In 2014, the man, Steven van de Velde, now 29, traveled to England, where he raped a 12-year-old girl whom he had met on Facebook. A British court sentenced him in 2016 to four years in prison. After a year, he was transferred to the Netherlands, where his sentence was adjusted based on Dutch law. In total, Mr. van de Velde spent just over a year in prison.
Afterward, he received professional counseling, the volleyball association said.
The Dutch Olympic Committee and the Dutch Volleyball Association are allowing Mr. van de Velde to compete based on the advice of experts who they say have deemed the chance of a repeat offense very low, according to the association’s website. Mr. van de Velde resumed his beach volleyball career in 2017.
While international news media covered his Olympic participation with a sense of outrage, the story did not gain much traction in the Netherlands. Dutch news outlets largely reported on international media and how they covered the case.

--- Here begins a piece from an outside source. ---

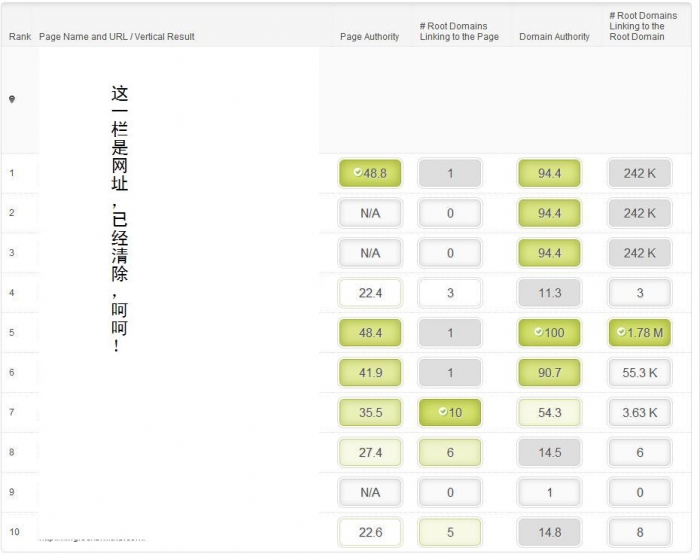The image size is (700, 560).
Task: Click the 35.5 Page Authority cell
Action: pos(370,413)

“Particularly abroad, there was reason to rekindle the past of the 29-year-old beach volleyball player,” the volleyball association wrote in a statement on its website.
Sara Alaoui, the founder and director of the Safe Space Club, a nonprofit organization that works with victims of sexual abuse, said she was surprised at the lack of attention on this story compared with other, less consequential, sports news. (For example, Dutch news media covered the soccer player Memphis Depay wearing a headband during a recent match.)